Como já disse, comecei a fazer arranjos para corais em 1983. É uma prática constante músicos ligados a coral se expressarem no gênero, e eu não poderia fugir à regra. Muitos de meus arranjos e transcrições tem sido realizados não só para os grupos que criei como para muitos outros da maior relevância no cenário nacional. De lá para cá, escrevi centenas e centenas de arranjos e transcrições para vozes, tantos que nem sei qual é o número exato deles.

Mas também me dediquei a fazer arranjos para formações instrumentais, camerísticas ou sinfônicas, e para poder realizar trabalhos nestes dois últimos ítens tive, de 1990 a 1992, os ensinamentos do maestro e compositor Aylton Escobar. Escrevi para meios de expressão os mais variados: não só para piano solo (arranjos e composições as mais variadas) e a 4 mãos (choros e valsas brasileiros), como também para flauta/piano (choros e músicas eruditas), flauta/clarinete/coral/violão (música popular), clarinete/piano (choros) orquestra completa (transcrições de música erudita) orquestra de cordas (composições próprias e arranjos para discos), quinteto de metais (composições próprias), etc.
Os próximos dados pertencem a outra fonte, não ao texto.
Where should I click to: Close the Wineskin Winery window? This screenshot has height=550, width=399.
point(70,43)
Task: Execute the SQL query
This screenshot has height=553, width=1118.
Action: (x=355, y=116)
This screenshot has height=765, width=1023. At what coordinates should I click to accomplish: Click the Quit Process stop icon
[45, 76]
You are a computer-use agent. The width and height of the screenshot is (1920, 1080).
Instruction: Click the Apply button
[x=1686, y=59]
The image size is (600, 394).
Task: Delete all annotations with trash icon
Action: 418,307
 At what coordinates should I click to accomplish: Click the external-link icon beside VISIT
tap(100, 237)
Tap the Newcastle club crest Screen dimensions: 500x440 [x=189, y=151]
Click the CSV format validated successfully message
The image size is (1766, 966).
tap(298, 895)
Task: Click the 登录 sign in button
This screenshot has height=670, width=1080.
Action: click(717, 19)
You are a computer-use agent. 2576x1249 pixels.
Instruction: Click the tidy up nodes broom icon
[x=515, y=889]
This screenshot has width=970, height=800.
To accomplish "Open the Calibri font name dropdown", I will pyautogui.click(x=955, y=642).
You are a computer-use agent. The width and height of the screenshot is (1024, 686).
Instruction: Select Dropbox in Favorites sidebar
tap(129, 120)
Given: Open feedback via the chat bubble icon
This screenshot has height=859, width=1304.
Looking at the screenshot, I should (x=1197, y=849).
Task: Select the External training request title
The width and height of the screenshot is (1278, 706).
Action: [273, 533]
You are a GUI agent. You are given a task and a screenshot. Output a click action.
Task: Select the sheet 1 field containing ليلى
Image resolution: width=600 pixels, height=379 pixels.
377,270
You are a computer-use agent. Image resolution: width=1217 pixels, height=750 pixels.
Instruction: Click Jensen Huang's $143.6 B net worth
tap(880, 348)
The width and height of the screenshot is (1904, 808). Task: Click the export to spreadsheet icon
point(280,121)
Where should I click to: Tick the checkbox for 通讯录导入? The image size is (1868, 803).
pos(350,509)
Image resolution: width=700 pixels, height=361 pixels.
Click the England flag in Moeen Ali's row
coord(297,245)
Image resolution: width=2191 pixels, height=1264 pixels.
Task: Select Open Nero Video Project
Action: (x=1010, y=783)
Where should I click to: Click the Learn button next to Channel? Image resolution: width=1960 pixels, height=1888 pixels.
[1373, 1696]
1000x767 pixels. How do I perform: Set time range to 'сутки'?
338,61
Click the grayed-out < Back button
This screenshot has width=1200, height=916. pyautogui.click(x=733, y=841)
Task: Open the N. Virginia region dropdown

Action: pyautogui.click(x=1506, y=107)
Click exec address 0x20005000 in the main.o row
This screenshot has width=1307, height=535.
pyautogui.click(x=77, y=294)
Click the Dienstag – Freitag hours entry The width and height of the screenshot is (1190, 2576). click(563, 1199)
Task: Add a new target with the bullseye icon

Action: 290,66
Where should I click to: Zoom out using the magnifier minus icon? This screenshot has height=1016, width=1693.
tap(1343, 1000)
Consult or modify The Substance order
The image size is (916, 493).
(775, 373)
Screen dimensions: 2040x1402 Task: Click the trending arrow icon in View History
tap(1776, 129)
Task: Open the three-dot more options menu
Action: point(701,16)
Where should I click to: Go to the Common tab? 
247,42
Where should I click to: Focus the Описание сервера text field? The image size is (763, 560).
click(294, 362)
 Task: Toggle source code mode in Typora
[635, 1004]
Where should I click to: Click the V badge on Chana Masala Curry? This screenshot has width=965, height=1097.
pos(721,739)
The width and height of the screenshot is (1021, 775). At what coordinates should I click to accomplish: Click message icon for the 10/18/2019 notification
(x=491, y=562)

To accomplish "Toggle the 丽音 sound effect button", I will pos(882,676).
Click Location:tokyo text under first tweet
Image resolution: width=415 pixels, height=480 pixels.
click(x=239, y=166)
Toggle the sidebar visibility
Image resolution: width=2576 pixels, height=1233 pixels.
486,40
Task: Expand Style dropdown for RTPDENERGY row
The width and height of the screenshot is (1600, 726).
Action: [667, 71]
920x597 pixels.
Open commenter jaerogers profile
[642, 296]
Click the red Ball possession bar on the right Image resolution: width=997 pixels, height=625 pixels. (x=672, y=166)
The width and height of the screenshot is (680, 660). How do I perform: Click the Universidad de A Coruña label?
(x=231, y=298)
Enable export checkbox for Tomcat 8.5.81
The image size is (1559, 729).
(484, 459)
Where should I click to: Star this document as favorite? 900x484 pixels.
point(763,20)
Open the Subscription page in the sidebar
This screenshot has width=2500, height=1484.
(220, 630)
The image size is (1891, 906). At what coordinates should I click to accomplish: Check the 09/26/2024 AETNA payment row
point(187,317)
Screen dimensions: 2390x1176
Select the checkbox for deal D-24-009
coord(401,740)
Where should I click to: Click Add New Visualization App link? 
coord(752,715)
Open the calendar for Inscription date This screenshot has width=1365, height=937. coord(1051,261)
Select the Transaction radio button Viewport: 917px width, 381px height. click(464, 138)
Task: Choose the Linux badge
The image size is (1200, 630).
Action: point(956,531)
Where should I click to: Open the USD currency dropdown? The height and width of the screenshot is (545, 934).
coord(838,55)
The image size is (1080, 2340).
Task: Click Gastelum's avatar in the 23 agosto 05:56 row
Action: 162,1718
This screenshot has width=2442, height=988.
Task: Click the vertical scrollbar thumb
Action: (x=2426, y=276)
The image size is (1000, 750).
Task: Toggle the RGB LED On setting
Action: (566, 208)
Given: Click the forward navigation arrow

Desde que me associei ao Digital Studio em 1988, foi através de numerosos jingles, trilhas e arranjos para CDs que pude conquistar crescente competência e autonomia na criação de arranjos para as mais diversas formações envolvendo teclados, vozes e instrumentos acústicos, que deveriam ser realizados quase que da noite para o dia. Seus proprietários César Suzigan e Wagner Amorosino (meu grande amigo de sempre) jamais me deixaram de incentivar e prestigiar nesse campo. Tenho tido a alegria de ver meu trabalho de arranjador ser cada vez mais registrado em gravações.

Melhor que escrever um arranjo ou transcrição é vê-lo ser interpretado da maneira correta, detectando e respeitando o sentimento que nele foi impetrado. Arranjar é, definitivamente, construir a música dos sonhos da gente!